Teks Sumber |
++++++++

Kita juga banyak menjumpai sifat kekekalan pada konsep bilangan, contohnya antara lain :
3 = 1 + 2 = 1 + 1 + 1 = 5 – 2 = 12 : 4 = 1 x 3 = 3
5 x 4 = 4 x 5
0,25 =  = 25 % dan lain sebagainya.
Umur anak ketika mulai memahami konsep kekekalan adalah sebagai berikut :
1)      Konsep kekekalan bilangan, sektar 5 – 7 tahun.
2)      Konsep kekekalan banyaknya zat, umur 7 – 8 tahun.
3)      Konsep kekekalan panjang, sekitar 7 – 8 tahun.
4)      Konsep kekekalan luas, sekitar 8 – 9 tahun.
5)      Konsep kekekalan berat, sekitar 9 – 10 tahun.
6)      Konsep kekekalan volume, kadang-kadang mulai pada tahap berfikir formal (11 – 12 tahun).
Selain ciri-ciri diatas, pada tahap operasi konkret anak juga sudah mampu melihat sudut pandang orang lain dan mengetahui mana benar dan mana salah. Anak juga mulai senang dengan membuat benda bentukan atau alat-alat mekanis, misalnya membuat mobil-mobilan dari bamu dan kulit jeruk. Namun pada tahap ini masih cenderung mengalami kesulitan untuk menjelaskan peribahasa dan belum mampu memahami arti yang tersembunyi. Satu hal yang perlu dicamkan, tahap operasi konkret bukan berarti pada tahap ini anak tidak mengerti konsep tanpa benda konkret, akan tetapi disebabkan karena anak-anak pada tahap ini mendapat kesukaran untuk menerapkan proses intelektual formal kedalam symbol-simbol verbal dan ide-ide abstrak. Dari awal tahap operasi konkret ini, sampai menjelang tahap operasi formal, terdapat empat tingkat berfikir yang dilalui oleh anak, yakni :
1)      Berfikir konkret
2)      Berfikir semi konkret
3)      Berfikir semi abstrak
4)      Berfikir abstrak   
Para siswa sekolah dasar di Indonesia umumnya berumur 6 – 12 tahun. Jadi, kebanyakan diantara mereka berada pada tahap operasi konkret. Dalam kaitannya dengan pembelajaran matematika SD, pada tahap ini anak dapat “mengelompokkan” benda-benda konkret berdaarkan warna, bentuk, atau ukurannya. Misalnya kita menyediakan sekelompok benda konkret berupa bangun-bangun geometri datar seperti : segitiga, segiempat, segilima, dan segienam. Setiap bangun geometri tersebut berwarna tertentu, misalnya berwarna merah, kuning, hijau, biru dan hitam. Kita dapat meminta anak untuk mengumpulkan bangun geometri yang berwarna merah. Anak juga dapat diminta untuk mengumpulkan bangun geometri yang berbentuk segitiga. Anak juga dapat mengumpulkan segitiga yang berwarna merah. Disamping itu, anak juga dapat diminta mengurutkan segiempat berdasrkan ukurannya, misalnya dari kecil ke besar atau sebaliknya.

++++++++

Cuplikan Data |

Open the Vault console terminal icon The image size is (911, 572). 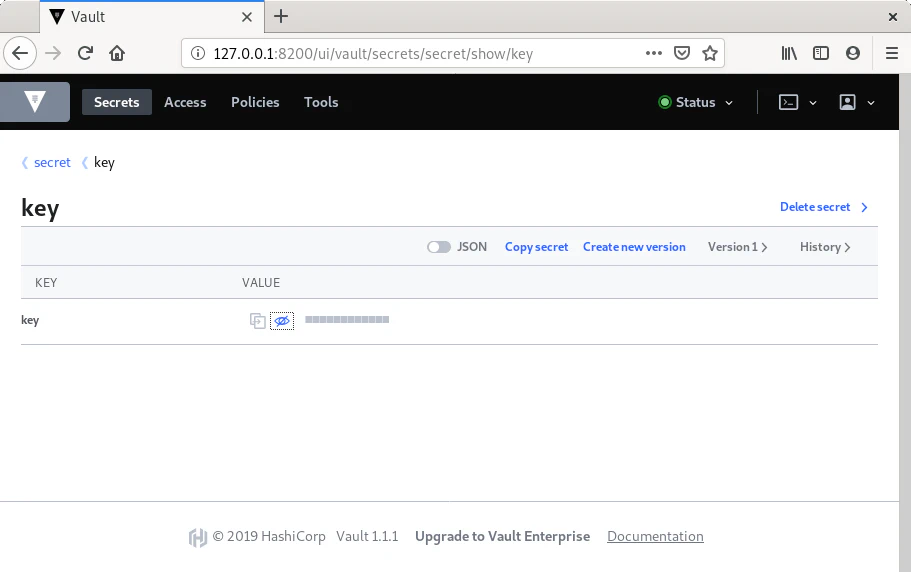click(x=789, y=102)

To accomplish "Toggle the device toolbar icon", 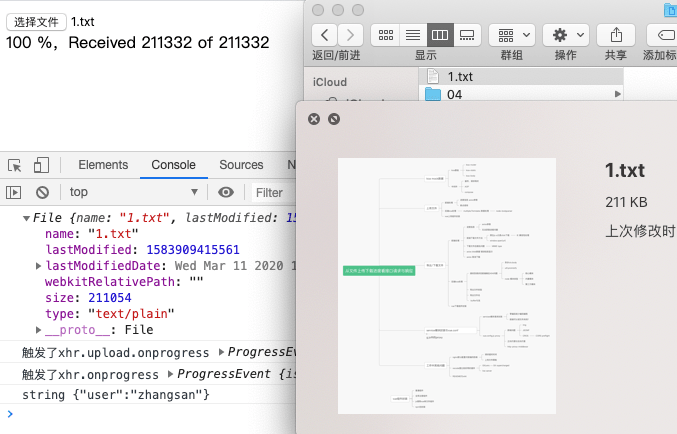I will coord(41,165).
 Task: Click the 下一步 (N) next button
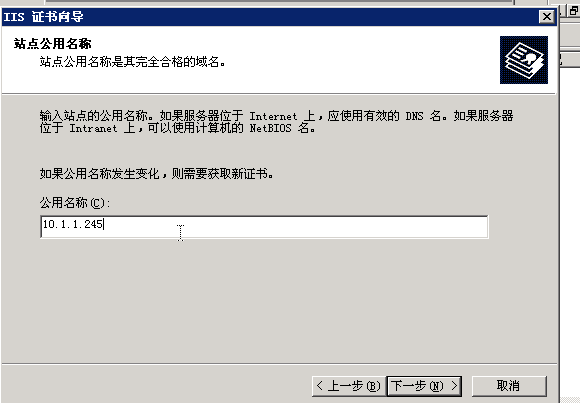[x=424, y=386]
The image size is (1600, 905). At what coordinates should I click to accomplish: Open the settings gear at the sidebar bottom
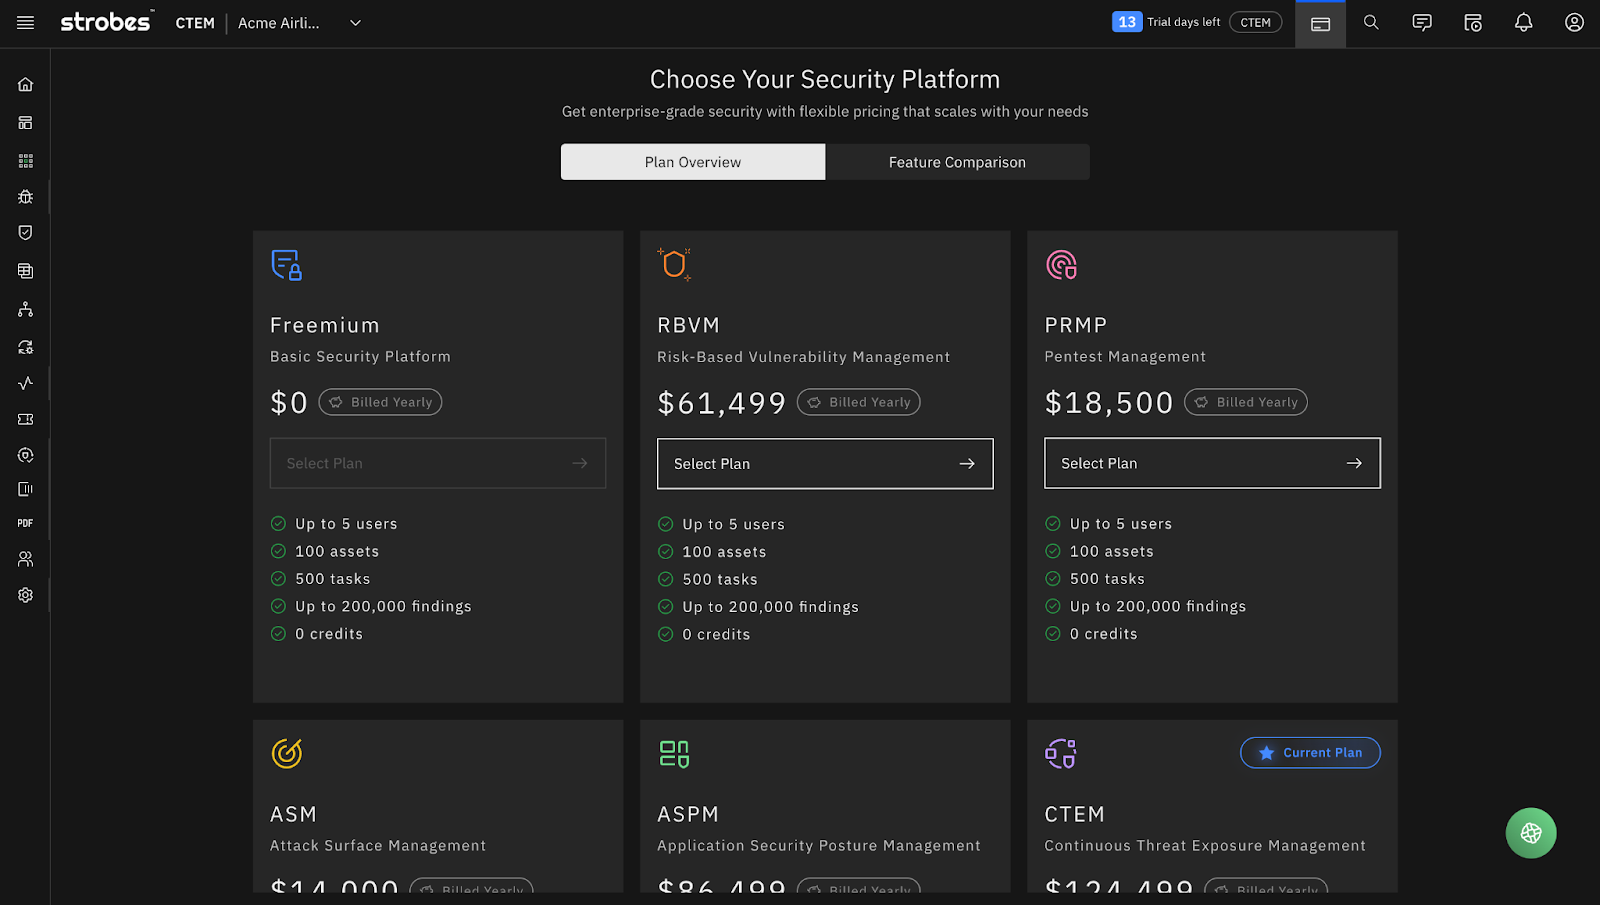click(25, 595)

++++++++

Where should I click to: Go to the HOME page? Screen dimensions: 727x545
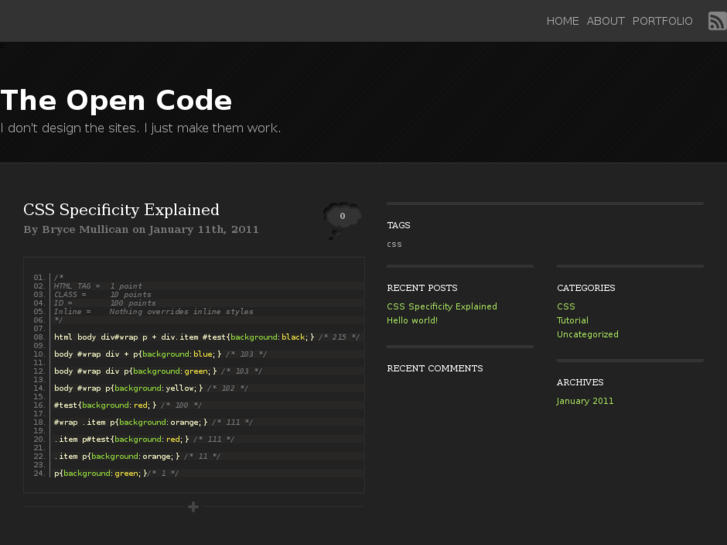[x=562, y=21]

++++++++

Tugas Latihan |
**1)** Sebutkan semua tingkat berpikir yang dilalui anak dari awal tahap operasi konkret sampai menjelang tahap operasi formal menurut teks sumber.
**2)** Salinlah bagian teks sumber mulai dari "Kita juga banyak" sampai dengan "5 – 7 tahun.".

Kunci Jawaban |
**1)**
1) Berfikir konkret
2) Berfikir semi konkret
3) Berfikir semi abstrak
4) Berfikir abstrak

**2)**
Kita juga banyak menjumpai sifat kekekalan pada konsep bilangan, contohnya antara lain :
3 = 1 + 2 = 1 + 1 + 1 = 5 – 2 = 12 : 4 = 1 x 3 = 3
5 x 4 = 4 x 5
0,25 =  = 25 % dan lain sebagainya.
Umur anak ketika mulai memahami konsep kekekalan adalah sebagai berikut :
1)      Konsep kekekalan bilangan, sektar 5 – 7 tahun.